SkyRider is HAPS (High Altitude Pseudo Satellite), lighter-than-air platform flying at an altitude of approximately 20km for weeks to months. It can fly missions up to 6 months with payloads up to 10kg and power consumption of 5kW and it can can keep geostationary position in winds up to 15m/s. SkyRider is designed for the main commercial markets such as Earth observation, navigation, telecommunications etc. It is designed for payloads up to 10 kg, managed both vertical and horizontal maneuvering and long-term station-keeping. Station-keeping is especially important for commercial and scientific Earth Observation applications.
Today, the stratosphere is an unjustly neglected layer of the atmosphere in terms of expanding technological infrastructure. We can talk about the so-called "forgotten height," because there is still no human technology or even infrastructure in the stratosphere. At the same time, the stratosphere has the advantage of an ideal height from the point of view for Earth Observation because aircrafts can never reach this height. Furthermore, at this altitude, there is already a permanent access to energy from the Sun, because otherwise the disturbing effects of the weather are associated with the lower troposphere. In addition, thanks to its low air density, the stratosphere allows HAPS to travel quickly on a global scale.
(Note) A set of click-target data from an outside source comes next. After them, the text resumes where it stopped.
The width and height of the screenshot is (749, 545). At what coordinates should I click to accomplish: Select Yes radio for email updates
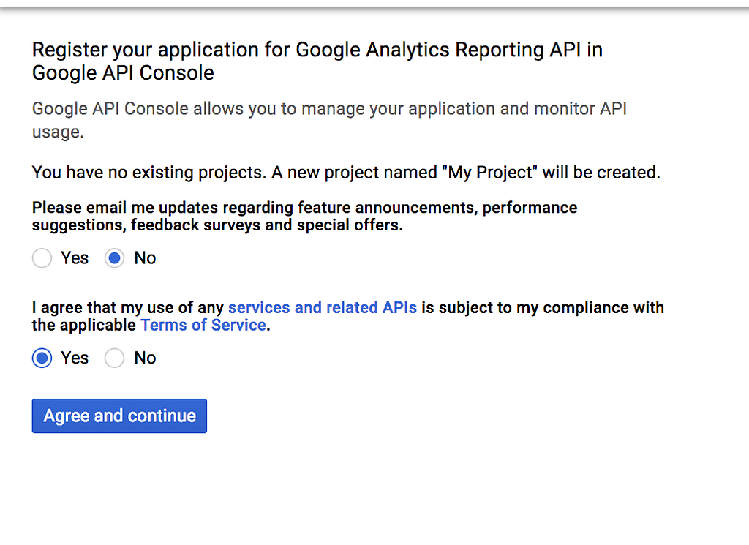42,258
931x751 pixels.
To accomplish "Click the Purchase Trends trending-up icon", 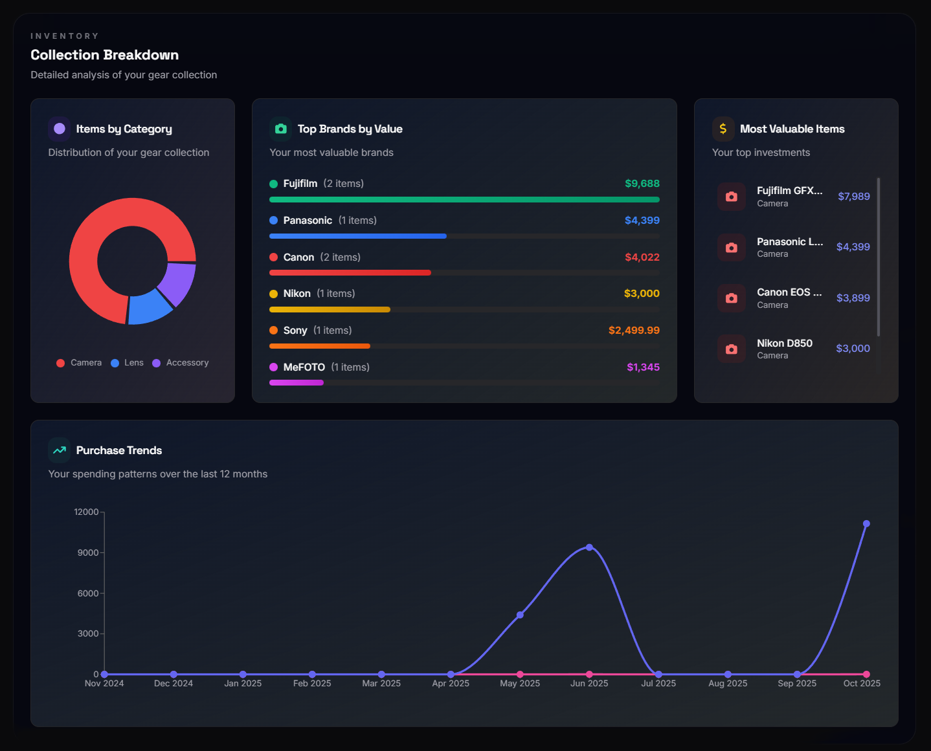I will (59, 450).
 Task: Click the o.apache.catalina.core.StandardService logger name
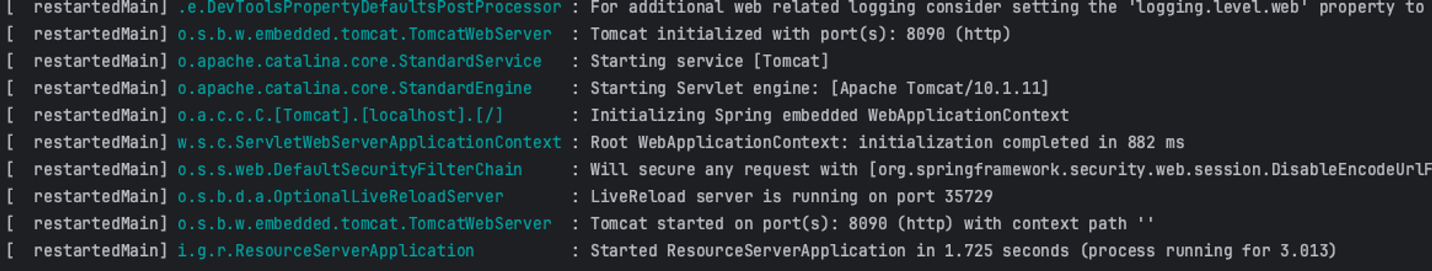(359, 61)
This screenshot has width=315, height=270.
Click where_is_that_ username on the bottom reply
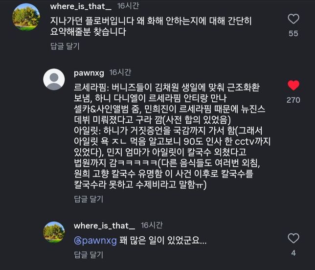[104, 225]
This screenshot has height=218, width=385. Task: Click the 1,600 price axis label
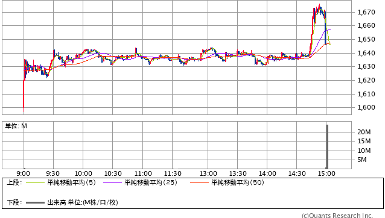(x=366, y=107)
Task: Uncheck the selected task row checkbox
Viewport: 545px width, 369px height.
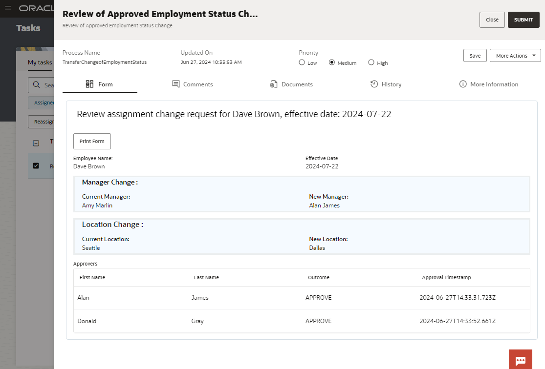Action: [36, 166]
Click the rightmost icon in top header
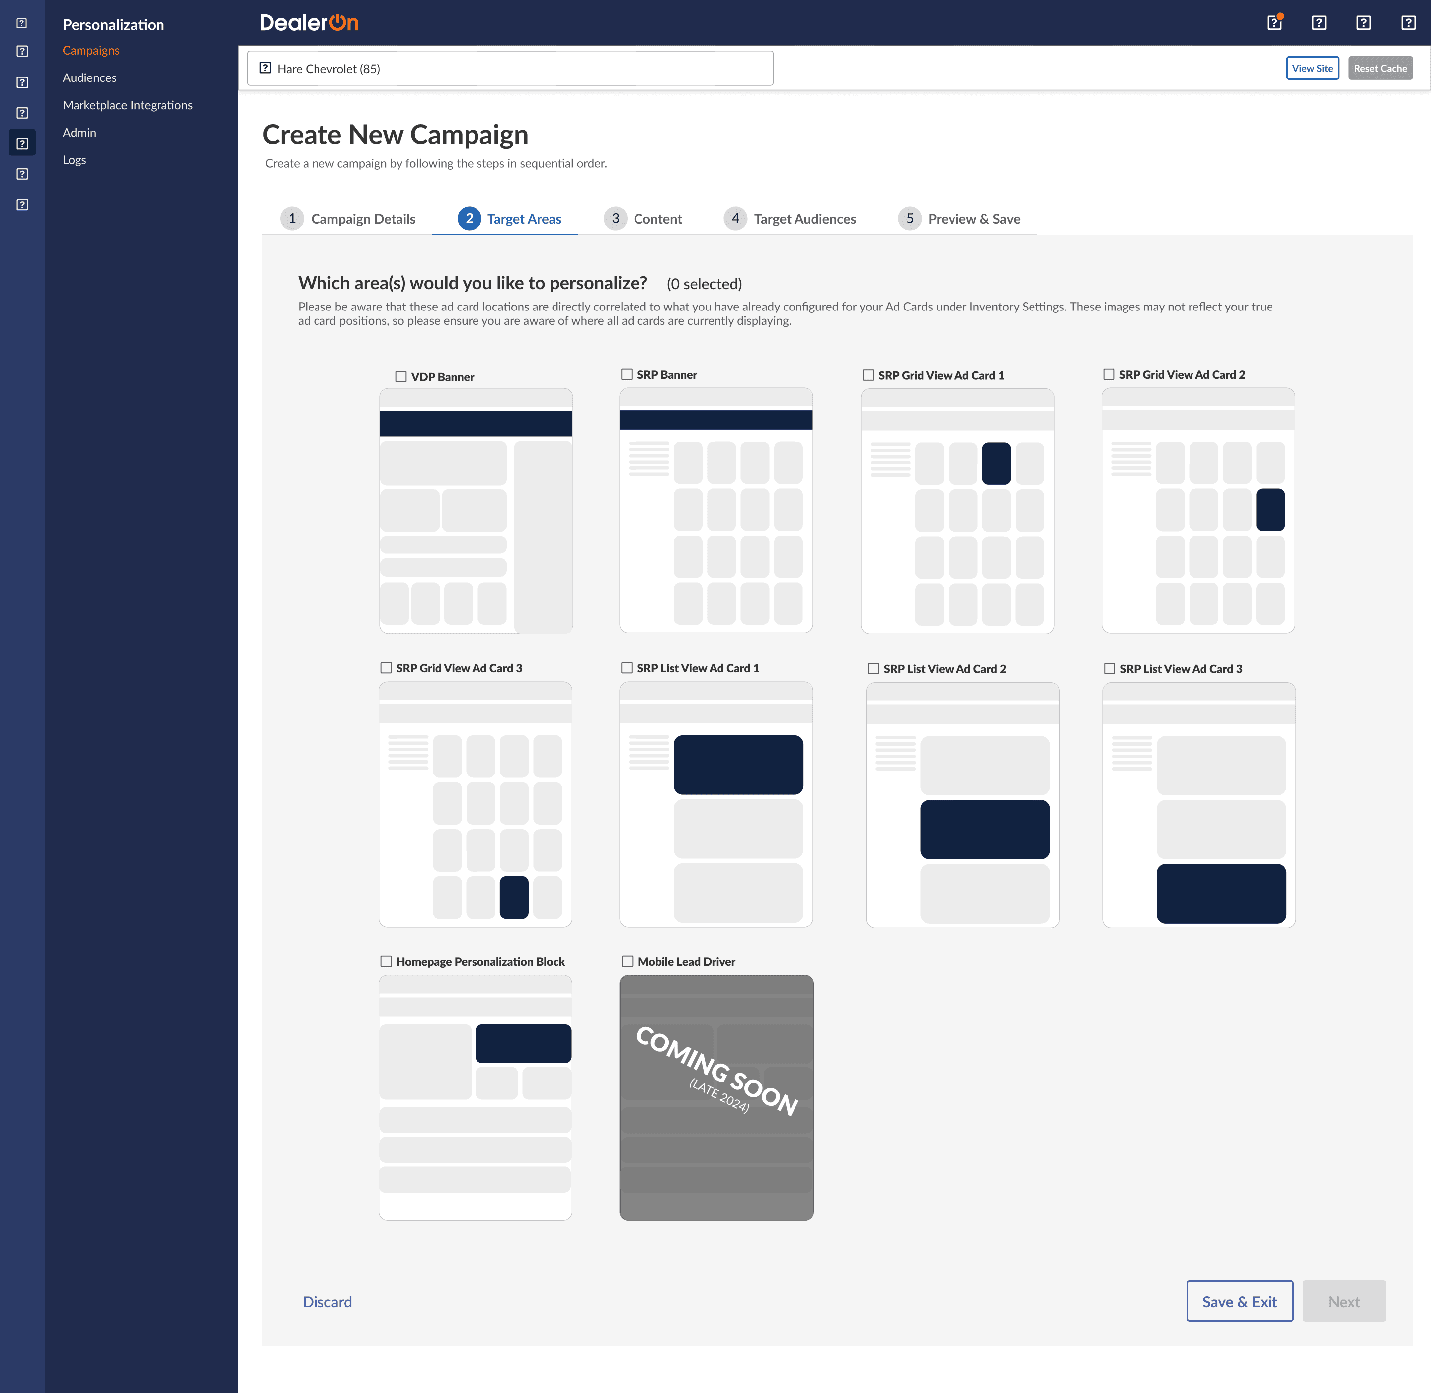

There seems to be a wide range of user commercial demands for services from the stratosphere. At present, there are occasional attempts for the longest possible stratospheric flight or at least a parabolic flight through the stratosphere. The simplest application today is disposable uncontrolled meteorological balloons, which perform measurements in flight (sometimes up to the stratosphere) and transmit data to the Earth by radio probe. It has been discharged for over 50 years several times a day. Leading global technology companies are trying to take a more sophisticated control of the stratosphere. Generally speaking, the rivalry of different concepts focuses on flight length, horizontal and vertical controllability (propulsion), ground segment quality, robust but lightweight energy system, communication links and especially the ability of station-keeping, ie the ability to "hang" in the stratosphere in defined position above the Earth. Obviously, such a concept will be in great demand once it has been designed and successfully tested. The last criterion of competition is also the cost of production and operation of such a system.